Page text

Courthouses haven’t been very hospitable to hotel operators. Starting in 1991 with the Embassy Suites case, which was followed by both the 1993 Marriott case and the 1996 Hyatt case, courts have determined that, contrary to the long term (often 20 or more years) contemplated in management agreements, an owner, subject only to a risk of an operator’s claim for a wrongful termination, is free to kick out the operator for any reason or for no reason at all. The courts did provide an escape-hatch allowing an operator, by having a certain financial interest in the hotel (such as a loan), to make the agency relationship one that is “coupled with an interest” and, therefore, irrevocable.

As things turned out, a strong economy and keen competition among operators for management agreements made a loan or equity participation in hotel projects not just a legal device for operators, but one that the marketplace required as an “entry fee” for the management agreement. Since the three court decisions relating to the agency relationship, owners and operators now spend considerable time negotiating those provisions of the management agreement dealing with the exact nature of the relationship. In that context, the legal term “fiduciary” became a pejorative to operators. Simply, if the operator is a fiduciary of the owner, the operator owes the owner the highest duty of loyalty based on the fiduciary’s special knowledge and the legal obligation of a fiduciary to act at all times in the best interests of the owner.

Available data

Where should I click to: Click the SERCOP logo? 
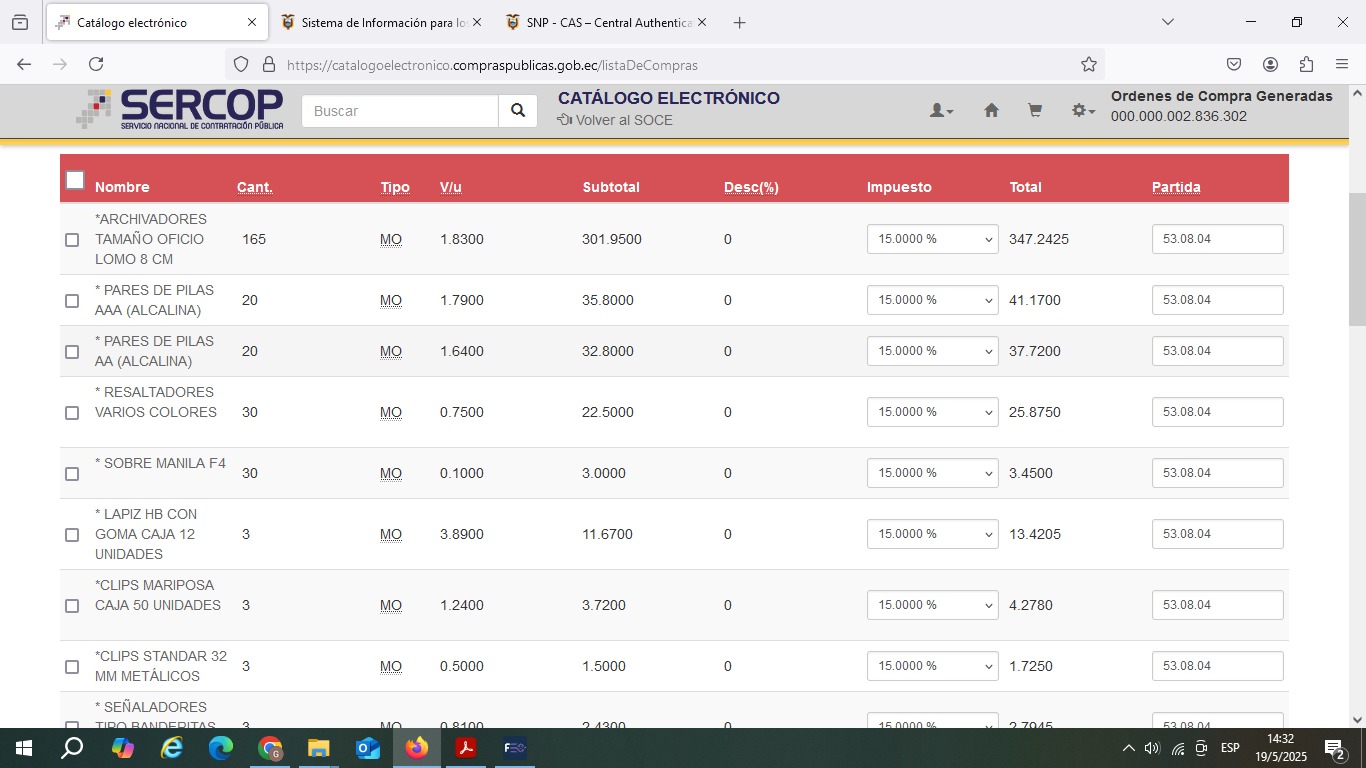click(x=180, y=109)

Required actions
a: Summarize the passage on hotel management agreements in two sentences.
b: Continue the passage on hotel management agreements past its final sentence.

Answers to each task
a: Beginning with the 1991 Embassy Suites case and followed by the 1993 Marriott and 1996 Hyatt cases, courts have held that a hotel owner may remove an operator for any reason or none, despite long-term management agreements, unless the operator holds a financial interest such as a loan that makes the agency relationship irrevocable. A strong economy and keen competition then made loans or equity participation a market-required "entry fee," and owners and operators now negotiate the nature of their relationship closely, with operators coming to treat "fiduciary" as a pejorative because a fiduciary owes the owner the highest duty of loyalty.

b:
In some areas, there has never been much doubt about the operator’s duty to the owner, particularly in terms of handling monies generated by the operations of the hotel, making appropriate payments, including those to the owner, and maximizing revenue for the hotel. These areas are either obvious, unavoidable, or in the joint best interests of the owner and the operator.

There is, however, an area in which the interests of the owner and the operator are not so clearly aligned. These relate to what is often referred to in the industry as “group purchasing.” The object of group purchasing is to permit services, supplies, equipment, insurance, and myriad other items to be acquired for individual hotels at a price advantage over single property purchasing, by allowing the operator to purchase these items on a systemwide basis. Management contracts have nearly always contained such a provision, with the test being “at a price lower than that which could be achieved for this single hotel.” Equally customary in the industry is a practice among operators to retain a portion of the savings, along with commissions, rebates, incentives, and, for some items administrative fees charged by the operator.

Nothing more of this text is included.